• _Jobs_
1. Decide whether each statement agrees with the tangent-line solution below, answering yes or no and quoting the words that settle it: (a) the solution makes t the subject in the x equation because that is easier; (b) the solution finds the tangent at the point (4, 6); (c) once the parameter is eliminated, y is written as e^{2(x-6)} + 3.
2. Continue the tangent-line solution below, starting from its last sentence.

• _Text provided_
::::

Question

Find an equation of the tangent to the curve at the given point by both eliminating the parameter and without eliminating the parameter.x = 6 + ln(t), y = t2 + 3, (6, 4)

Answer 1

Answer:

$y=2x-8$

Step-by-step explanation:

The given parametric equation is;

$x=6+ln(t),y=t^2+3$

BY ELIMINATING THE PARAMETER

To eliminate the parameter we make $t$ the subject in one equation and put it inside the other.

We make $t$ the subject in $x=6+ln(t)$ because it is easier.

$\Rightarrow x-6=ln(t)$

$\Rightarrow {e}^{x-6}=e^{ln(t)}$

$\Rightarrow {e}^{x-6}=t$

Or

$t={e}^{x-6}$

We now substitute this into $y=t^2+3$.

This gives us;

$y=(e^{x-6})^2+3$.

$\Rightarrow y=e^{2(x-6)}+3$.

We have now eliminated the parameter.

The equation of the tangent at (6,4) is given by;

$y-y_1=m(x-x_1)$

where the gradient function is given by;

$\frac{dy}{dx}=2e^{2(x-6)}$

We substitute $x=6$ into the gradient function to obtain the gradient.

::::

[Entries on target coordinates]

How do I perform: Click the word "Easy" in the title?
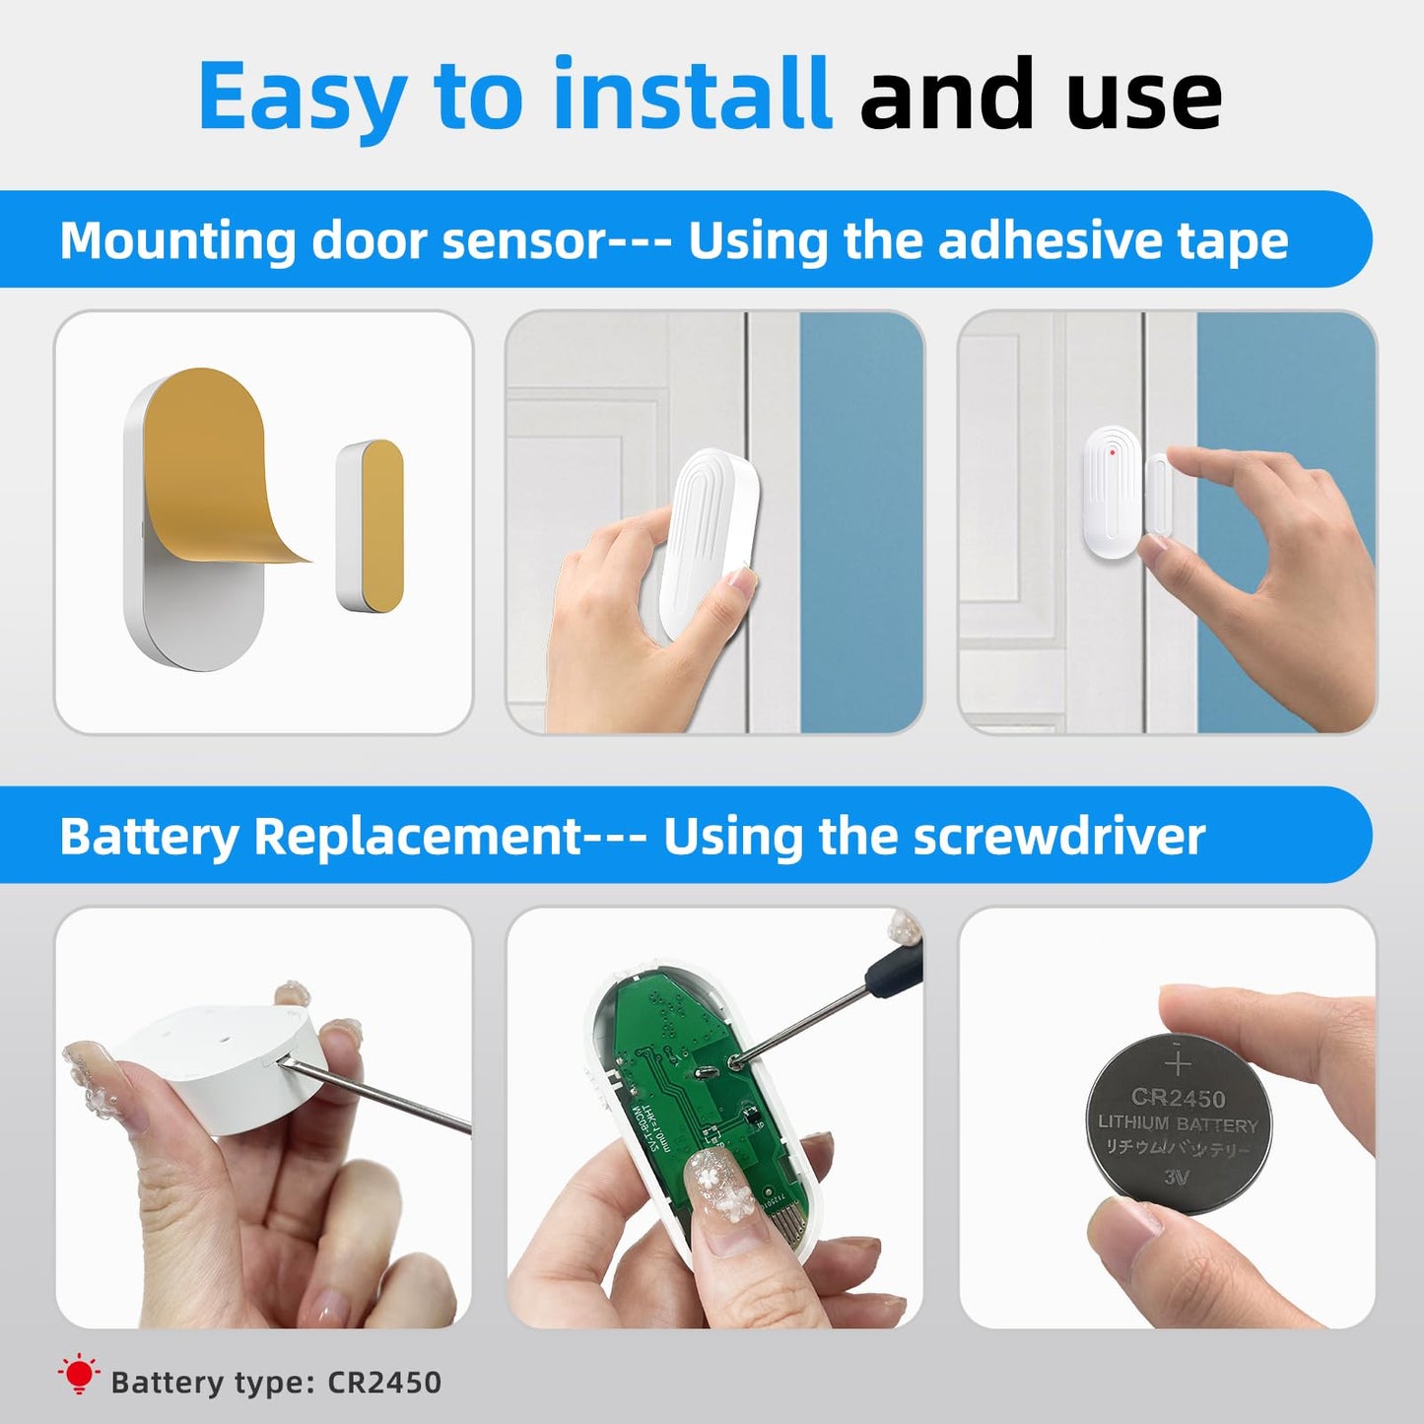[303, 97]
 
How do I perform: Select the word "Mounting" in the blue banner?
[177, 240]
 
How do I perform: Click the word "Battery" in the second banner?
[148, 837]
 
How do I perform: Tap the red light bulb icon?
[79, 1374]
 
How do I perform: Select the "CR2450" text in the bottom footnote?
[384, 1383]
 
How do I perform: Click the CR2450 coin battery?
[1178, 1123]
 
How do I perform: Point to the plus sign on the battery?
[1178, 1062]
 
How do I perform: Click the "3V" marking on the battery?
[1177, 1177]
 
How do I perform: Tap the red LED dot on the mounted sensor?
[1112, 452]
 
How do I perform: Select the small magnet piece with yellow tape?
[371, 525]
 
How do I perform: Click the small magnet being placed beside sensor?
[1157, 496]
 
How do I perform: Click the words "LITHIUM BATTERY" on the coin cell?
[1178, 1123]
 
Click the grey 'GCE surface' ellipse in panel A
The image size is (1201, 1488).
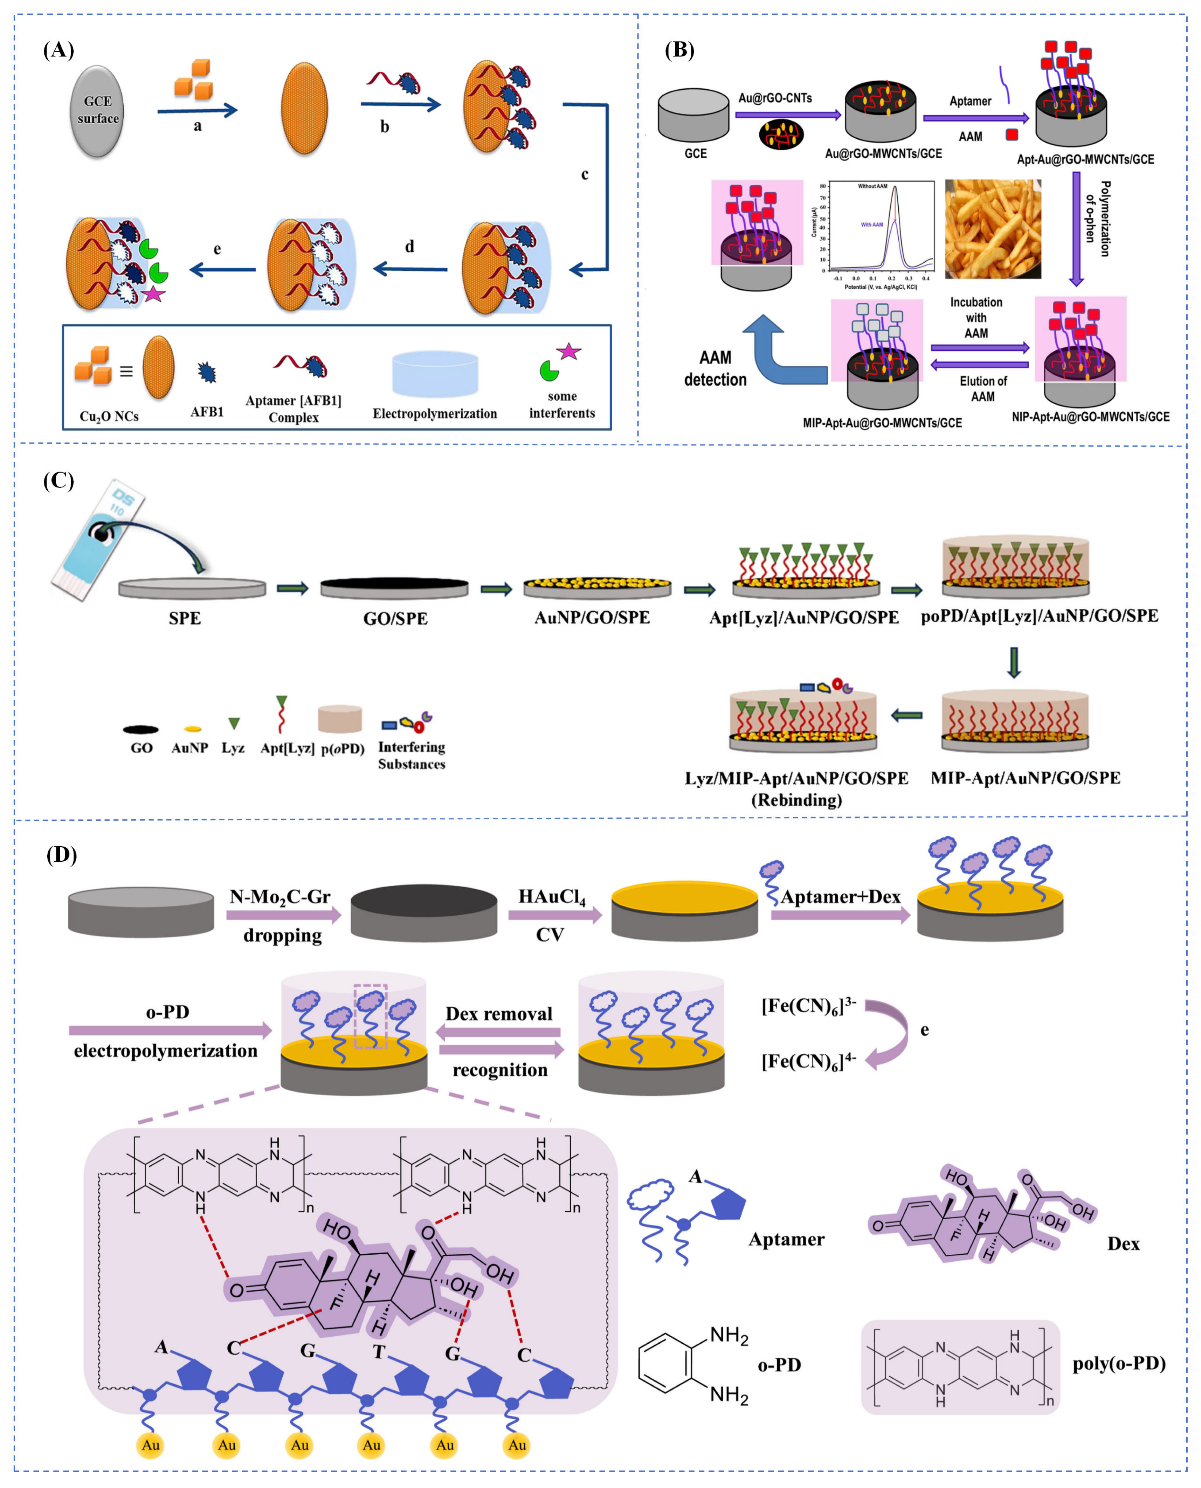(98, 111)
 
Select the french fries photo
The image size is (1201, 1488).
(993, 228)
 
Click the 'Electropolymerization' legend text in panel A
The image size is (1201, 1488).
(434, 414)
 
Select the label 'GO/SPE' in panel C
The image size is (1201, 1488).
(395, 619)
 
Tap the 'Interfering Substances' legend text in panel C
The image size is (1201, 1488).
(412, 756)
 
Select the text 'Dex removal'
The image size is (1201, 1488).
(499, 1014)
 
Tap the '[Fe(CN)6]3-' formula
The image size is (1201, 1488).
(808, 1006)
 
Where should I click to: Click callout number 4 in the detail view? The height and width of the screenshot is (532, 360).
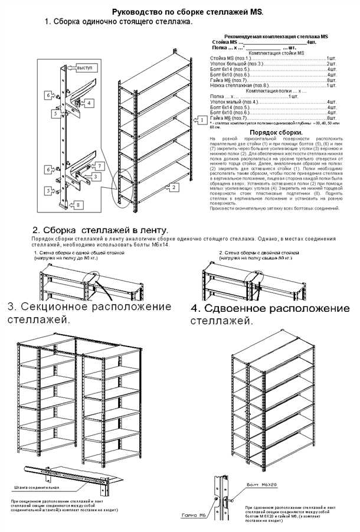(89, 103)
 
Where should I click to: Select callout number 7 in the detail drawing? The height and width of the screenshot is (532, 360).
(100, 166)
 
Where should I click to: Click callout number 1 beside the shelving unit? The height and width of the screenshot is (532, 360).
(201, 120)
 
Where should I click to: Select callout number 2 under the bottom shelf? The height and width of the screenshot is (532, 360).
(175, 187)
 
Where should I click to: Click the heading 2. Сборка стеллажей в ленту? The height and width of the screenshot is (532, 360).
(100, 230)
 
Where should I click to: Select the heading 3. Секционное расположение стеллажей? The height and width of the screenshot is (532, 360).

::::

• _Outputs_
1.
(a) Yes: "We make $t$ the subject in $x=6+ln(t)$ because it is easier."
(b) No: "The equation of the tangent at (6,4) is given by;"
(c) Yes: "$\Rightarrow y=e^{2(x-6)}+3$."

2.
$\Rightarrow m=2e^{2(6-6)}$

$\Rightarrow m=2e^0$

$\Rightarrow m=2$

The equation of the tangent becomes

$y-4=2(x-6)$

We simplify to obtain

$y=2x-12+4$

$y=2x-8$

WITHOUT ELIMINATING THE PARAMETER

The given parametric equation is;

$x=6+ln(t),y=t^2+3$

For $x=6+ln(t)$

$\frac{dx}{dt}=\frac{1}{t}$

For $y=t^2+3$

$\frac{dy}{dt}=2t$

The slope is given by;

$\frac{dy}{dx}=\frac{\frac{dy}{dt} }{\frac{dx}{dt} }$

$\frac{dy}{dx}=\frac{2t }{\frac{1}{t} }$

$\frac{dy}{dx}=2t^2$

At the point, (6,4), we plug in any of the values into the parametric equation and find the corresponding value for $t$.

Notice that

When $x=6$, $6=6+\ln(t)$

$6-6=\ln(t)$

$0=\ln(t)$

$e^0=e^\ln(t)$

$1=t$

when $y=4$, $4=t^2+3$

$4-3=t^2$

$1=t^2$

$t=\pm1$

But the slope is the same when we plug in any of these values for t.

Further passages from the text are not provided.